Napolitano si procurò per quella lettera, centrata più sulle “luci” che sulle “ombre” del craxismo e ricca di riconoscimenti per l’azione di partito e di governo dello scomparso leader socialista, il disprezzo dei manettari alla Travaglio e il silenzio imbarazzante e imbarazzato del Pd nato l’anno prima dalla fusione - o dall’” amalgama mal riuscito” di memoria dalemiana - fra i resti del Pci, della sinistra democristiana e cespugli persino liberali, almeno di nome.
Di quel silenzio - ripeto imbarazzato e imbarazzante si alimentò anche l’antipolitica cresciuta all’ombra dei processi di Tangentopoli, cavalcata infine nelle piazze e nelle urne dai grillini e sfociata, come un boomerang, nell’attuale crisi degli stessi grillini e di ciò che rimane della sinistra. La quale avrebbe avuto ben altra sorte se non avesse affidato il suo destino ai magistrati anziché alla correttezza di una pur aspra lotta politica e agli elettori, non a caso astenutisi via via sempre più numerosi ad ogni livello di ricorso al voto.
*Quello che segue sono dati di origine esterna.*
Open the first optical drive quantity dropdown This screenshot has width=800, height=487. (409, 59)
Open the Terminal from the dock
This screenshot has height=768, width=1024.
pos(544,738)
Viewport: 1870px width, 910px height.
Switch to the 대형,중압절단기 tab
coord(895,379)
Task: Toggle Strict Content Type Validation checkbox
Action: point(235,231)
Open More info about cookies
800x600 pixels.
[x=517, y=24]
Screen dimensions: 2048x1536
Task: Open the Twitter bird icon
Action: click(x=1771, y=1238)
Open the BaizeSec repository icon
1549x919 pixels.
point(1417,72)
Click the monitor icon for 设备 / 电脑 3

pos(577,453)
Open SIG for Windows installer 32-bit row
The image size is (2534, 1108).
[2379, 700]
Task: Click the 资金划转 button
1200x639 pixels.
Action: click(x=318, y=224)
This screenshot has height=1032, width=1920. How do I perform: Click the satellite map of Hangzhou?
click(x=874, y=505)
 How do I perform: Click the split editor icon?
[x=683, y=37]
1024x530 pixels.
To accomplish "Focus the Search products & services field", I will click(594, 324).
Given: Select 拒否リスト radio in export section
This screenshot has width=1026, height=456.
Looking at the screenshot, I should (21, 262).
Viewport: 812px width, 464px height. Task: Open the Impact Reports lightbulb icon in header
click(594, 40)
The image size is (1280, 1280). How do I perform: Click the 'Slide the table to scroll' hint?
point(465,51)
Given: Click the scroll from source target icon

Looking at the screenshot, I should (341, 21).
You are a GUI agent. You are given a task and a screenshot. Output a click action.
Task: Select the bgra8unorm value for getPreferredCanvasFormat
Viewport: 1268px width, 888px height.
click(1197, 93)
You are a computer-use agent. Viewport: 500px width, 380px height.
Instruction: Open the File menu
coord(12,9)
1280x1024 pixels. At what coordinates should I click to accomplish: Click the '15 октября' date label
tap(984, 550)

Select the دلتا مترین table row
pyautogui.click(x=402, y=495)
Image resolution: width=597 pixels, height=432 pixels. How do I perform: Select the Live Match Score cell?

È un bel disastro, questo della sinistra ora contesa fra Elly Schlein e Giuseppe Conte, che fa comprendere meglio il lungo, perdurante silenzio di Napolitano, Di cui Amato ha compreso il valore e ringraziato il Presidente emerito. Pazienza per il sarcasmo che egli si è procurato fra i praticanti di quella che lui stesso ha chiamato - ripeto “indomita incultura”, sino a sentirsene in qualche modo persino partecipe.